CBL: Status Epilepticus

Dangerous, ongoing seizure activity requiring rapid diagnosis and treatment.

Topic: Neurocritical Care Level: Student–Resident

Learning Objectives

  • Define status epilepticus (SE) as incessant electrical seizure activity.
  • Recognize the role of EEG as key to diagnosis and monitoring.
  • Outline treatment steps including ICU-level care and escalating anticonvulsants.

Vignette

A 55-year-old woman is found unconscious at home after a week of fever and fatigue presumed to be influenza. On ED arrival she is unresponsive (GCS 3). Airway protection is required, and she is intubated/ventilated. Last known normal was ~8 hours prior. No prior seizures or head trauma; no sedatives administered in the ED.

PMH: Psoriasis, osteoarthritis. Medications: Ibuprofen 400 mg PRN (~daily). Allergies: None. Social: Non-smoker, non-drinker; car rental clerk. ROS via spouse: Fever/fatigue; otherwise negative for rash, bleeding, bowel/bladder issues, respiratory/cardiac complaints, dysphagia, or visual symptoms.

Examination

T 102.1°F, HR 98, BP 110/61. Unresponsive to voice/touch/pain; no spontaneous movement or vocalization. Sinus tachycardia. Pupils moderately dilated and nonreactive; absent blink to threat. Tone mildly reduced; no fasciculations. DTRs symmetric; plantar responses downgoing. No sensory responses; cerebellar/gait not testable.

Localization & Neuroanatomy

An unconscious, febrile patient raises concern for CNS infection such as meningitis, which can irritate the cortex and trigger coma or seizures. Alternative etiologies include subarachnoid hemorrhage, stroke, sepsis, toxic/metabolic causes, or continuous seizure activity (status epilepticus). The presentation here is consistent with SE in the context of presumed viral meningitis, but etiology requires urgent workup.

Diagnosis

Immediate priorities: airway/breathing/circulation; point-of-care glucose; broad-spectrum IV antibiotics; labs (CBC, electrolytes, glucose, infectious studies); and lumbar puncture for bacterial/viral testing when safe.

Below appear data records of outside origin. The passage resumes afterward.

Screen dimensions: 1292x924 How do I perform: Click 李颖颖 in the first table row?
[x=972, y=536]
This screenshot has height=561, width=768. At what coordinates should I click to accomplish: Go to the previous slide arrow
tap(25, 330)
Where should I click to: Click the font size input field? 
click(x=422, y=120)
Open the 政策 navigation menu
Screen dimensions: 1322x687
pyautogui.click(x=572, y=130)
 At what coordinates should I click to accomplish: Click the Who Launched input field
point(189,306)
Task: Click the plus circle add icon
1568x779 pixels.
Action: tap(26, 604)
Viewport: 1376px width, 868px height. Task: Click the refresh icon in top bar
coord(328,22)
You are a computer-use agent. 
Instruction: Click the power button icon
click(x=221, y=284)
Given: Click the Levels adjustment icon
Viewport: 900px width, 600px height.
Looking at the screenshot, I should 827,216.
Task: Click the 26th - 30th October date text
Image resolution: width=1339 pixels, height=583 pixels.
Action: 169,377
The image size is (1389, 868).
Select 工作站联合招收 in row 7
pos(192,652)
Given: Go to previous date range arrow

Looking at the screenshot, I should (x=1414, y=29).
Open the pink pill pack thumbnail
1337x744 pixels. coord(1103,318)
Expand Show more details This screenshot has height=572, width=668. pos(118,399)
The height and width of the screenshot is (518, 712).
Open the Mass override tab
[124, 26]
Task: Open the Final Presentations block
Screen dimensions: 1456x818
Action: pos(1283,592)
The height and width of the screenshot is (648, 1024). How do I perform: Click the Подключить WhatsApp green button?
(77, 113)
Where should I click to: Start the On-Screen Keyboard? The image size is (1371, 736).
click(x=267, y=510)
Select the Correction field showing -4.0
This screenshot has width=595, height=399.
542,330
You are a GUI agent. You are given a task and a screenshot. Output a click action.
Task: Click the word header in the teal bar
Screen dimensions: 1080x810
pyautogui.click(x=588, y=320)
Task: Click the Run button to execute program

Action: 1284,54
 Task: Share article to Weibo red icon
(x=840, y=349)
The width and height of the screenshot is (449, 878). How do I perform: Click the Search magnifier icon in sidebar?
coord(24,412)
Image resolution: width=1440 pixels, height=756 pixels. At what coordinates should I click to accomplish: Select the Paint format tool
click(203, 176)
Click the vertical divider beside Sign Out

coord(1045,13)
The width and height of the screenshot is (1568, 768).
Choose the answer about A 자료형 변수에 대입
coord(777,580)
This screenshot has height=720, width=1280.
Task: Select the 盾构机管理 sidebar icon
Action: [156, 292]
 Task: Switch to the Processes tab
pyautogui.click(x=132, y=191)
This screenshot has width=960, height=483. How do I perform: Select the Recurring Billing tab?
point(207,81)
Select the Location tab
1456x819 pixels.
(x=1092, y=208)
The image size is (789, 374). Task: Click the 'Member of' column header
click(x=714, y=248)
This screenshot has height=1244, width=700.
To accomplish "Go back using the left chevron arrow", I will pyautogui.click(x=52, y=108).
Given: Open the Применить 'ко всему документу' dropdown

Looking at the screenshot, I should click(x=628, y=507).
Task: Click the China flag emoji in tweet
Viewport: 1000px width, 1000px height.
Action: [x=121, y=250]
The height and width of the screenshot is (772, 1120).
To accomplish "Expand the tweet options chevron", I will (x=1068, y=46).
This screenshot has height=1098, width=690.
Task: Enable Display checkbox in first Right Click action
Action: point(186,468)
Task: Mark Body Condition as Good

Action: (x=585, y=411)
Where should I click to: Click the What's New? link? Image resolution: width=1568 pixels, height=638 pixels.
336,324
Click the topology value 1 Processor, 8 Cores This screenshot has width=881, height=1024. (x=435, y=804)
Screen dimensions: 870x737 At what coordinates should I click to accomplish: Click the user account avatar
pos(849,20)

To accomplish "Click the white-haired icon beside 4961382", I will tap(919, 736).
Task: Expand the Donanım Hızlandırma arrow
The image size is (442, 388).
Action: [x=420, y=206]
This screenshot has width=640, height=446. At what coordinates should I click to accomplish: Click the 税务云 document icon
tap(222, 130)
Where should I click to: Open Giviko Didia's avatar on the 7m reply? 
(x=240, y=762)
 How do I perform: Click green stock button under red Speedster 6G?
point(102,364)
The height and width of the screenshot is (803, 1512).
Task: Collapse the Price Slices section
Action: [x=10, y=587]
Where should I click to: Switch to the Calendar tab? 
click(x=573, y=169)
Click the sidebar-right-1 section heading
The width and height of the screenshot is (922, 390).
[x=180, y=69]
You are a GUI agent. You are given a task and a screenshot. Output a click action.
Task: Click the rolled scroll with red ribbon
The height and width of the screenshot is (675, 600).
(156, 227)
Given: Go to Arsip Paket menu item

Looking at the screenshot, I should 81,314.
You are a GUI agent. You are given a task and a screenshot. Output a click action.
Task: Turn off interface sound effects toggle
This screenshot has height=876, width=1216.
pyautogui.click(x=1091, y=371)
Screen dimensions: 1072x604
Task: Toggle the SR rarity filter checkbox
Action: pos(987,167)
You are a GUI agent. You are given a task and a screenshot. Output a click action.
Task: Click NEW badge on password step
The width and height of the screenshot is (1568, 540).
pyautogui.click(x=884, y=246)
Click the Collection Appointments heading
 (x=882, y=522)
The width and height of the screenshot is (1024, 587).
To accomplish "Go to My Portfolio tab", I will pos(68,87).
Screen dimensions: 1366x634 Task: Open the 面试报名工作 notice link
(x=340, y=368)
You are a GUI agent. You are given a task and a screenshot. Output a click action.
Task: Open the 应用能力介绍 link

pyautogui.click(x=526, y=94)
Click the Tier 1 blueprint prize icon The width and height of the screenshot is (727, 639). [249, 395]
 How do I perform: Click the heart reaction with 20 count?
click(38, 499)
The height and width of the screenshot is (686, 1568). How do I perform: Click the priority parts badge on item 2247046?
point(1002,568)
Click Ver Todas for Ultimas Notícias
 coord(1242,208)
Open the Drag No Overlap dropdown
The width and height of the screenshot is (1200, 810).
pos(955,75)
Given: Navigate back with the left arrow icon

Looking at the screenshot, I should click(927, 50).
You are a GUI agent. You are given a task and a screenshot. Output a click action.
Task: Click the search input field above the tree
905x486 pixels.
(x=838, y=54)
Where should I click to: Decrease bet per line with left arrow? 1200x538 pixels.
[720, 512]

HSV encephalitis is a key consideration—CSF may show pleocytosis/RBCs or HSV DNA; MRI can show temporal lobe changes; HSV frequently provokes seizures and SE.

SE is incessant seizure activity that may lack overt motor signs—patients can appear simply comatose. EEG is essential for diagnosis/monitoring; typical findings include generalized epileptiform discharges or periodic spikes. A normal EEG argues strongly against SE. Brain MRI is useful to evaluate causes; LP is indicated when infection is suspected.

Treatment

Ensure pulmonary support (intubation as needed). Treat identified causes (e.g., hypoglycemia, hyponatremia, infection). When etiology is unclear, initiate anticonvulsants following an escalation protocol:

  1. IV lorazepam 1 mg; repeat in 5 minutes if no improvement.
  2. If persistent, give IV phenytoin or fosphenytoin 20 mg/kg.
  3. If still refractory, options (no single consensus) include IV levetiracetam, midazolam, phenobarbital, or propofol to suppress cortical activity.
  4. Maintain seizure freedom for ~24 hours with continuous EEG monitoring.
  5. As the patient improves, transition from IV to oral agents (e.g., levetiracetam, phenytoin, topiramate).

Management should involve neurology consultation and often ICU-level care.

Teaching Points

  • SE can be nonconvulsive—use EEG early when mental status is unexplained.
  • Time is brain: rapid benzodiazepine loading followed by a longer-acting agent.
  • Always search for and correct reversible precipitants (glucose, sodium, infection).

Question 1

Status epilepticus is:

  • A. A condition of continuous electrical seizures
  • B. The same as a diagnosis of epilepsy
  • C. A dangerous condition which may result in aspiration or breathing cessation
  • D. Usually caused by alcohol withdrawal
  • E. Both A and C

Question 2

Status epilepticus should be diagnosed by:

  • A. Blood tests for glucose, sodium, and calcium
  • B. EEG
  • C. MRI of the brain
  • D. Both B and C
  • E. All of the above

Question 3

Which sequence reflects the recommended order of anticonvulsant treatment for SE?

  • A. Phenobarbital → Phenytoin → Levetiracetam → Propofol
  • B. Phenytoin → Lorazepam → Phenobarbital → Propofol
  • C. Propofol → Diazepam → Levetiracetam → Phenytoin
  • D. Lorazepam → Phenytoin → (Levetiracetam / Phenobarbital / Propofol)
  • E. Lorazepam → Levetiracetam → Propofol → Phenytoin

References

  1. Module adapted from provided teaching text on status epilepticus, emphasizing EEG diagnosis and stepped treatment.